» About this task
Write out, without any change, the lines in the material below that run from the line with "Go to the browser" through the line with "Click the crown membership icon", both included.

» Task data
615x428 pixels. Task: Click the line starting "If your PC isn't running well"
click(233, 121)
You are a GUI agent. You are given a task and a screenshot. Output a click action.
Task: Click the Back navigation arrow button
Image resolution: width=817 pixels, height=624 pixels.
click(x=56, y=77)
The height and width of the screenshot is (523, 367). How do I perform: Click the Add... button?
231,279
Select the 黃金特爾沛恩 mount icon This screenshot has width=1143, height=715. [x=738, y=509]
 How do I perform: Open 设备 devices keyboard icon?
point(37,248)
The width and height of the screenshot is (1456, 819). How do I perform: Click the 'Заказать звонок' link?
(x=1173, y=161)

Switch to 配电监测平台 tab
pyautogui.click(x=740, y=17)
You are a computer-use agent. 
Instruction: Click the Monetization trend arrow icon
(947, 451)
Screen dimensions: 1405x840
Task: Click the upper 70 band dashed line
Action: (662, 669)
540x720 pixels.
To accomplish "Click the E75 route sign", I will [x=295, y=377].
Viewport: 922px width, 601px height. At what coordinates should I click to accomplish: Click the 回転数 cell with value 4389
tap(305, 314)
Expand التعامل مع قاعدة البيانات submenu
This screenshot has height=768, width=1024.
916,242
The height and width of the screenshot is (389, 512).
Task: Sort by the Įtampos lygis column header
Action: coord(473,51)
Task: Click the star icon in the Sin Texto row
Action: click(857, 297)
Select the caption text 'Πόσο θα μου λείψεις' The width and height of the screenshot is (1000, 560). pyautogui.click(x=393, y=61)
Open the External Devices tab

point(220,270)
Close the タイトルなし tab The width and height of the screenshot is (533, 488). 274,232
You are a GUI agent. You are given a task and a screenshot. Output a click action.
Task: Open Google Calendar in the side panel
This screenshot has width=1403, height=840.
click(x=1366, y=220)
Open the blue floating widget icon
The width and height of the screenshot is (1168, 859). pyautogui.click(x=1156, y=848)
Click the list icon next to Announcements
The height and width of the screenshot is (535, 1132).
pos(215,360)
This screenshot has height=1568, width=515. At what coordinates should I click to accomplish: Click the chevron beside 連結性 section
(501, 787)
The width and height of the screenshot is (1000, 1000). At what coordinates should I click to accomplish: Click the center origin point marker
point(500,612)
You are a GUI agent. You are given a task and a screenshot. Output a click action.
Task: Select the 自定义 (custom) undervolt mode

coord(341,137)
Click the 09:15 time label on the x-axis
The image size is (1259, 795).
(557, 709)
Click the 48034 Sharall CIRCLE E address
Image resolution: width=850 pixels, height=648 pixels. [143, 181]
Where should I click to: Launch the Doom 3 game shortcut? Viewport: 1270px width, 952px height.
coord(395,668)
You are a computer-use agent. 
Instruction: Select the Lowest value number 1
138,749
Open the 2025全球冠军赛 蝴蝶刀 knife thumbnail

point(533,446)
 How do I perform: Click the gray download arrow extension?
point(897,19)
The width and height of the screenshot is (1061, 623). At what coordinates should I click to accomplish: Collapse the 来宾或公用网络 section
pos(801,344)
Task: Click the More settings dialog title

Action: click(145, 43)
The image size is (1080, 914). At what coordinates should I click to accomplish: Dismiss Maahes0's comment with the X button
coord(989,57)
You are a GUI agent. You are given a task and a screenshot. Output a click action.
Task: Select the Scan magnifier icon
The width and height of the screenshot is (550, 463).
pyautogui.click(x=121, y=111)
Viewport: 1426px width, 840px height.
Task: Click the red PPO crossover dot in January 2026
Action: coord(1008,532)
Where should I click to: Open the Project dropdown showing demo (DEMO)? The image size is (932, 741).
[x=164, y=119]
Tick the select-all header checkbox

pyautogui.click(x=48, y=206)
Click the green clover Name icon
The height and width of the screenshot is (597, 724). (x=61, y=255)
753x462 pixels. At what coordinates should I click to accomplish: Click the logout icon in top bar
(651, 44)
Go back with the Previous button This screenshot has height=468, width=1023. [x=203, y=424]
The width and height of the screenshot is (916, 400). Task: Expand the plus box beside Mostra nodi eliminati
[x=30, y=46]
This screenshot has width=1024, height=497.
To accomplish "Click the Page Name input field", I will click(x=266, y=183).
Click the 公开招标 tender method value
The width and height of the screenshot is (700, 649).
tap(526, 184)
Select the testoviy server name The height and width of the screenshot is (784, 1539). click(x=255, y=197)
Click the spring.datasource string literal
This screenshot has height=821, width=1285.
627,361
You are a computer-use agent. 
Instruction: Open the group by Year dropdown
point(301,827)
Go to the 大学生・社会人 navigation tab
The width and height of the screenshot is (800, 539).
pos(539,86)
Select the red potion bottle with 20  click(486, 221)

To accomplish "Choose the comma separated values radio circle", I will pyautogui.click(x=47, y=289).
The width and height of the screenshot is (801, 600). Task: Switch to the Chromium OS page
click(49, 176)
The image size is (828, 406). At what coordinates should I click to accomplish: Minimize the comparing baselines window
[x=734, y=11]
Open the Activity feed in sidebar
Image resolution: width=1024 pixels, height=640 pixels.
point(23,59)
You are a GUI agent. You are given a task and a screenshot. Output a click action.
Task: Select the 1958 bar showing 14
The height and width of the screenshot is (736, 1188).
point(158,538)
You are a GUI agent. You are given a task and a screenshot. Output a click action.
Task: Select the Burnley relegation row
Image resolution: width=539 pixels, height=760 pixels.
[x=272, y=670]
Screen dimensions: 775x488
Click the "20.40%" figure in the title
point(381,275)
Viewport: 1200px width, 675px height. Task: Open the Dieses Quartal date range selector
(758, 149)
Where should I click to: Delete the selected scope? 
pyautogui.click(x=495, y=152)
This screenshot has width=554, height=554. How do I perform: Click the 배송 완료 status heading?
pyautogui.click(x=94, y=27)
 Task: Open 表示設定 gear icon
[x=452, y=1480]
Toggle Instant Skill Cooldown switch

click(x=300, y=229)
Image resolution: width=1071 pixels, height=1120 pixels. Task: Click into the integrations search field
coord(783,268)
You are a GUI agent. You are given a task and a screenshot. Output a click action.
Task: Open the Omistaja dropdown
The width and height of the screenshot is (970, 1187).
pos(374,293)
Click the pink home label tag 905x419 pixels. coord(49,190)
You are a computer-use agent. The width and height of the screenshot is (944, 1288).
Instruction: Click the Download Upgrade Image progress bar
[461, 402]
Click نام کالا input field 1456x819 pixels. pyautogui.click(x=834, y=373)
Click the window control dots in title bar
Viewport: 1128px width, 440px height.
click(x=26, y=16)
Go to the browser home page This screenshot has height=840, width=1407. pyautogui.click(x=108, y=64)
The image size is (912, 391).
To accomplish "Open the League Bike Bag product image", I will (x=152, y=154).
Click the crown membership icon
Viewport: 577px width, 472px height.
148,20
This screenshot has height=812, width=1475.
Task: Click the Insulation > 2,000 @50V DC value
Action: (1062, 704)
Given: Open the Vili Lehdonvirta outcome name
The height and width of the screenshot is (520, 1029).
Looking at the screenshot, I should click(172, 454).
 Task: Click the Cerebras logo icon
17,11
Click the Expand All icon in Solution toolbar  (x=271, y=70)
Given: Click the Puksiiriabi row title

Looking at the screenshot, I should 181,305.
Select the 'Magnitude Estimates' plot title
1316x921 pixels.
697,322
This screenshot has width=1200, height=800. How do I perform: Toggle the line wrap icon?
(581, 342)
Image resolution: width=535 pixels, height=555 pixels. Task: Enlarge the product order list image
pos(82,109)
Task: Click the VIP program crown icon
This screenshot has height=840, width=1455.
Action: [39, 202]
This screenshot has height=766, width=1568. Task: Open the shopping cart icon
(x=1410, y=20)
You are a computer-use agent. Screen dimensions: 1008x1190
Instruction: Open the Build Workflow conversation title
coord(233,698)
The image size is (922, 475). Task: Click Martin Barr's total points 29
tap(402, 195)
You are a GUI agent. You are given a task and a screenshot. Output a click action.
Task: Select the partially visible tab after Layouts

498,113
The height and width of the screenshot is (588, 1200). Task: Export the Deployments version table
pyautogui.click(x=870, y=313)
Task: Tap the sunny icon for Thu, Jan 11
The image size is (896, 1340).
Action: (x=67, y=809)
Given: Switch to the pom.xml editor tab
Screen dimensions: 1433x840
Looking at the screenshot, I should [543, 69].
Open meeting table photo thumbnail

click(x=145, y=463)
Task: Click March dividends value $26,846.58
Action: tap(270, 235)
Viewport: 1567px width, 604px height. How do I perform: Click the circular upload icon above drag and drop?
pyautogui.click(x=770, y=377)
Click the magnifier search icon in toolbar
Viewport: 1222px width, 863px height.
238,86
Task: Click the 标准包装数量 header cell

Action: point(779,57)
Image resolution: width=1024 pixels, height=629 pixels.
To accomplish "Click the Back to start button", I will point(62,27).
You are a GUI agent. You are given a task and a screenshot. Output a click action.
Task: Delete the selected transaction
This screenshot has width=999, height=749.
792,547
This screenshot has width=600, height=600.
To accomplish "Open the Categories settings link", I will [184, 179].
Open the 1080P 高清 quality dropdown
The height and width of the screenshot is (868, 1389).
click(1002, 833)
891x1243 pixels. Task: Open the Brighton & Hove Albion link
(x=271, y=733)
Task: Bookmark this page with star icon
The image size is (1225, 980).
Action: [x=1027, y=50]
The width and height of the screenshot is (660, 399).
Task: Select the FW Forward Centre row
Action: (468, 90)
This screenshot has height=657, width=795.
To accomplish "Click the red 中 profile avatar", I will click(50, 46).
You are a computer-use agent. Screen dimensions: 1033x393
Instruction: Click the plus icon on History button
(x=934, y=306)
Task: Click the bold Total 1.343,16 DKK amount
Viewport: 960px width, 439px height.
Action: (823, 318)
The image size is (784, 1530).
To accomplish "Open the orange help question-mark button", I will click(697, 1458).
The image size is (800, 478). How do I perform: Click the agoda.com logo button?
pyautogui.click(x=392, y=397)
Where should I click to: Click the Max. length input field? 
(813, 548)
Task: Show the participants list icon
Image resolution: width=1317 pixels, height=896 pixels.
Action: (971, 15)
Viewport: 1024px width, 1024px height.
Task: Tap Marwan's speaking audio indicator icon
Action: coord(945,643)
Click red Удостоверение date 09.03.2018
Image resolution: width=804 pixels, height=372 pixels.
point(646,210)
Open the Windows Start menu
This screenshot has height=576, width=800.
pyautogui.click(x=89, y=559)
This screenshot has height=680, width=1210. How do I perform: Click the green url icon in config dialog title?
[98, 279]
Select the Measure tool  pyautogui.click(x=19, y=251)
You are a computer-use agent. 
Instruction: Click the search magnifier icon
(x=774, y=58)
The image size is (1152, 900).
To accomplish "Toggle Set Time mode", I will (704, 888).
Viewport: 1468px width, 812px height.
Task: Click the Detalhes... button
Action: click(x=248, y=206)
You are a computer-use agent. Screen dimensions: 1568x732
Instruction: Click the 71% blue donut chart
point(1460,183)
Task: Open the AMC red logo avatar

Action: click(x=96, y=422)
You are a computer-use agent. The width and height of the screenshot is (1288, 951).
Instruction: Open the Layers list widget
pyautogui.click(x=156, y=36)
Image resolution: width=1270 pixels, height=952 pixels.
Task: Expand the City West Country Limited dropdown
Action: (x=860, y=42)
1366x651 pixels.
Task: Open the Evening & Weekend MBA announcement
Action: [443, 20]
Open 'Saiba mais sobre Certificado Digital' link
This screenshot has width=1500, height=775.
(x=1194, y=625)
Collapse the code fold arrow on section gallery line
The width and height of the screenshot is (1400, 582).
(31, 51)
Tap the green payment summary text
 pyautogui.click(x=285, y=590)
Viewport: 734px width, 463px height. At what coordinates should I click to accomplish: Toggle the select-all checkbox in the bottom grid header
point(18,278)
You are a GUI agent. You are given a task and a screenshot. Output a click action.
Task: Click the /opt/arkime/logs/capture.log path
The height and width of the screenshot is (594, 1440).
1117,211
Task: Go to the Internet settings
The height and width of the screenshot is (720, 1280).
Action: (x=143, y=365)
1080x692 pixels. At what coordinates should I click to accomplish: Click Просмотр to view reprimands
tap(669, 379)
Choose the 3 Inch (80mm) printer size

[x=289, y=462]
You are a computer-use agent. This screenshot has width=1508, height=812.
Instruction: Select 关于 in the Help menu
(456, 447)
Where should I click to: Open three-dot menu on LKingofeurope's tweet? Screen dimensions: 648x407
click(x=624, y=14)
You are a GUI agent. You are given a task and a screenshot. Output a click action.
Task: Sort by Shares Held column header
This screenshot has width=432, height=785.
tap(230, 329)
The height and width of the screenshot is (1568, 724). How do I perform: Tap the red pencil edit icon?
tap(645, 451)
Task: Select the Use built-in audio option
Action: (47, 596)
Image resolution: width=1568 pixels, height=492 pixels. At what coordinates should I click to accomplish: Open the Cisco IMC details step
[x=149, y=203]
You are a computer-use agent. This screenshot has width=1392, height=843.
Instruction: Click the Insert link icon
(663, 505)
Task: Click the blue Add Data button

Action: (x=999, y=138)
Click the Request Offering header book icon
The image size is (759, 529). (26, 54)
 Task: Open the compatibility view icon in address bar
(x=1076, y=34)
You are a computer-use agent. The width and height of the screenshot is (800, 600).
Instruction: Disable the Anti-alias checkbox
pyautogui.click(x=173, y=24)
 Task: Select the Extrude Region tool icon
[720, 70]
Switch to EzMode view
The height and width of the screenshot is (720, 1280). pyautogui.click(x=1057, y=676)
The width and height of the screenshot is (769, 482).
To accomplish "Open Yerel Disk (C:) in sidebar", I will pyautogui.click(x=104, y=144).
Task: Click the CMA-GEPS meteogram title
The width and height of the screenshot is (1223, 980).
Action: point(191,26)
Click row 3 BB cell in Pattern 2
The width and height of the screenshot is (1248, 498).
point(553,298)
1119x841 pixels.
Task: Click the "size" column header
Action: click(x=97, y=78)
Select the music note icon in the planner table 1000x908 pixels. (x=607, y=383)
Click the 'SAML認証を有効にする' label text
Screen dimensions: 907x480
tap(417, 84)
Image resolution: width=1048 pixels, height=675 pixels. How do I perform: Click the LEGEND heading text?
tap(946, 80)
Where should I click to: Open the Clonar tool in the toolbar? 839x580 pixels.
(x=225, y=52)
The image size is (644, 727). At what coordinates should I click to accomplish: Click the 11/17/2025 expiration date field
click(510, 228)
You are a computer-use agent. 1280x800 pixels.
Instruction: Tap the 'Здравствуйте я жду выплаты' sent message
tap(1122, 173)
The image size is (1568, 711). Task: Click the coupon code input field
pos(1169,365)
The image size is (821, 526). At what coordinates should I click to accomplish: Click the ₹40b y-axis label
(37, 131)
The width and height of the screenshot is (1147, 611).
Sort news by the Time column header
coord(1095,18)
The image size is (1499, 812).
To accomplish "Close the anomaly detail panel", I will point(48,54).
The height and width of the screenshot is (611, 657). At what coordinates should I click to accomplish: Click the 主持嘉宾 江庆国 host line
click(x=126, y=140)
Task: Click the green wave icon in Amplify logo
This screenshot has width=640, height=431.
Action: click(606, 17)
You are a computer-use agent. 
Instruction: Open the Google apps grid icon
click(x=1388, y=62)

» Exercise solution
Go to the browser home page This screenshot has height=840, width=1407. pyautogui.click(x=108, y=64)
The image size is (912, 391).
To accomplish "Open the League Bike Bag product image", I will (x=152, y=154).
Click the crown membership icon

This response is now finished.